Oliver A. Horn (June 22, 1901 - October 10, 1960) was an American water polo player who competed for the Illinois Athletic Club and participated in the 1924 Summer Olympics in Paris, where he won a team bronze medal in the 1924 Men's Olympic water polo team competition, playing all five matches. In his career, he was an Executive Vice-President for the Jam Handy Organization, a Detroit-based producer of instructional visual presentations.

Oliver Horn was born June 22, 1901 in St. Louis, Missouri. At age 12, he began competing for St. Louis's Missouri Athletic Club (MAC) under Head Coach Carl Bauer, where in May, 1919, he placed second in the 220-yard handicap swim at the M.A.C.'s invitational meet. In January 1920, Horn was invited to represent the strong Illinois Athletic Club after taking third place in his signature event, the 220 yard swim, and second place in his strongest event, the 100-yard backstroke, at an Illinois Athletic Club Invitational meet.

== Illinois Athletic Club ==
In April, 1923, representing the Illinois Athletic Club in the 150-yard backstroke, Horn placed second to Johnny Weismuller, who swam an AAU record of 1:42 for the event. At the Illinois Athletic Club, in greater Chicago, Horn was coached in both water polo and swimming by Hall of Fame Coach Bill Bachrach. Representing the Chicago Athletic Club at the April, 1924 AAU Championships, Horn won the 150-yard backstroke in a time of 1:47.8. Horn was a member of the Illinois Athletic Club team that won the National AAU Water Polo Championships in 1924, 1927, and 1930.

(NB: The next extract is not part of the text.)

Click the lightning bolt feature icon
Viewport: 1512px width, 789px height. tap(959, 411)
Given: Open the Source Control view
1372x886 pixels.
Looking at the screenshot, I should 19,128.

==1924 Paris Olympic bronze==
At the 1924 Summer Olympics in Paris, Horn was part of the U.S. team that won the bronze medal in the Olympic Men's Water Polo team competition. He participated in all of the five matches played by the U.S. team. In the tournament to determine second place, Belgium beat Sweden 4-3, and then played the U.S. team in a match to determine the silver medal. Belgium beat the U.S. team with a 2-1 score initially, but the Americans filed a protest. In a replay of the game, Belgium again won the silver medal by the same score. Hungary, Czechoslovakia, and Sweden met in the third-place tournament. Sweden defeated both Hungary and Czechoslovakia, and played the U.S. team for the bronze, but in an unexpected victory, America won against the Swedish team by a score of 3-2. France took the gold medal before the home crowd, Belgium took the silver medal, and the U.S. won the bronze in their upset against the team from Sweden.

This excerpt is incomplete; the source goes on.